Becoming a top-level executive doesn't mean you automatically have the right answers for every problem. Recognizing where you have deficiencies is the first step toward playing the game at a higher level, and putting a structure in place to mitigate against your weaknesses is absolutely fundamental.
In fact, a 2013 executive coaching survey conducted by Stanford University found nearly two-thirds of CEOs don't receive outside leadership advice from coaches and consultants, while almost all of them reported benefiting from it.
After my firm led coaching sessions with more than 10,000 organizational leaders across 300 companies in 75 different countries, we noticed three qualities the most effective leaders have in common:
- They have a willingness to improve their leadership skills.
- They play a game worth playing in life.
- They have a desire to elevate those around them.
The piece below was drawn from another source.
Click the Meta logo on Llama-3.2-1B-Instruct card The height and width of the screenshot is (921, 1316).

In short, this means they're focused on being a team.
Blending these three qualities in a leader--a humble dedication to self-evolution, a powerful context from which to live your life, and a team focused mentality--by far yields the best results.
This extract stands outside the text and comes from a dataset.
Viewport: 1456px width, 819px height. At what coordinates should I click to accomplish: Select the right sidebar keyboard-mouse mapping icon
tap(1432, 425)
So how can you develop these traits to up your game as a business leader?
Set yourself up for optimum performance.
This exercise requires self-awareness. First, you need to see that you undoubtedly have blind spots. Once you recognize that--and that's a huge step--it now becomes about what structure you need in place to mitigate against blind spots to enable expansion and growth.
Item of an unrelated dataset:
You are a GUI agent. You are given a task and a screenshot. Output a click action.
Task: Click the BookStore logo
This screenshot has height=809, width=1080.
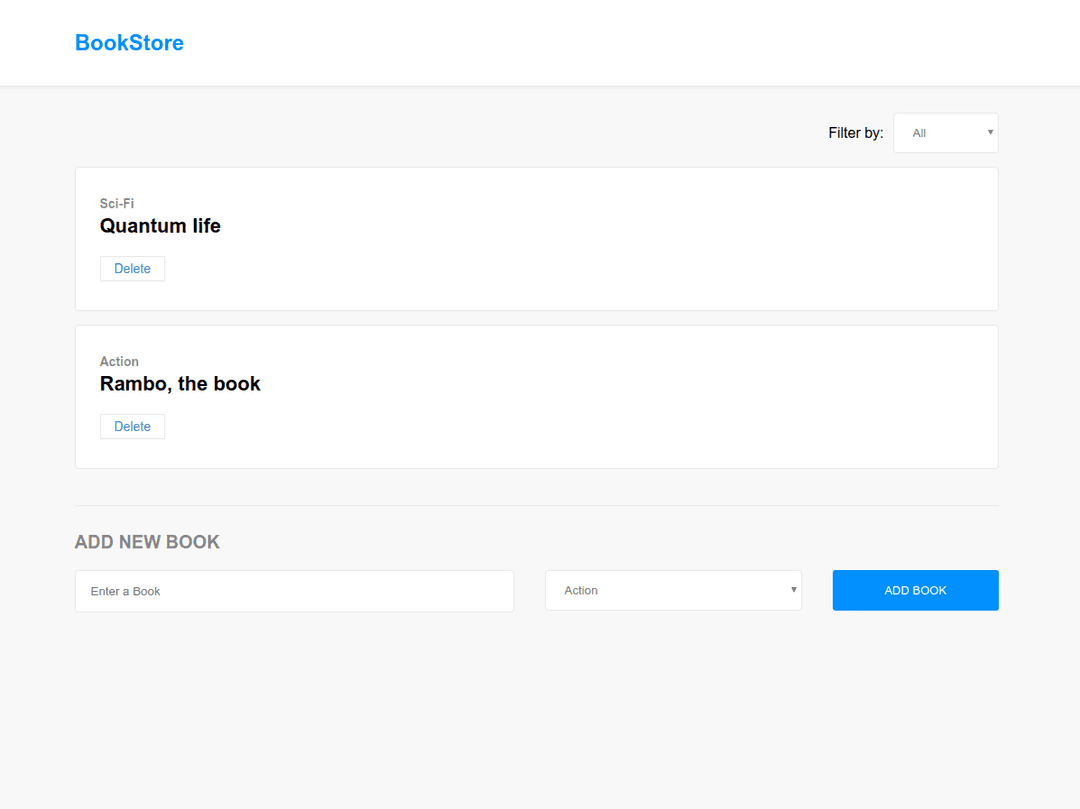tap(129, 42)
A masterful executive coach will catapult your growth by dedicating a significant portion of time to optimize your team's dynamic, not just focus on your individual effectiveness. Having a neutral person present and rooting for your success, along with the team's, can help diffuse the office politics and personality conflicts that get in the way of realizing the bigger objectives.
Intentionally create a game in life worth playing.
In working with thousands of high-ranking executives, we have seen that the game you play in life, that is to say, the context from which you live your life, has a direct impact on the results you produce.
For example, if the game you are playing is basketball and the goal is to get the ball in the hoop, that becomes the context from which you operate. It's your heading, your focus, which will activate a set of actions, and yield a set of results. If your game in life is to look good or be admired, that background context now influences the actions you take. Your life will be organized around looking good and being admired, so you put yourself in positions to have that materialize. Another way to phrase this is you become what you seek, which has consequences.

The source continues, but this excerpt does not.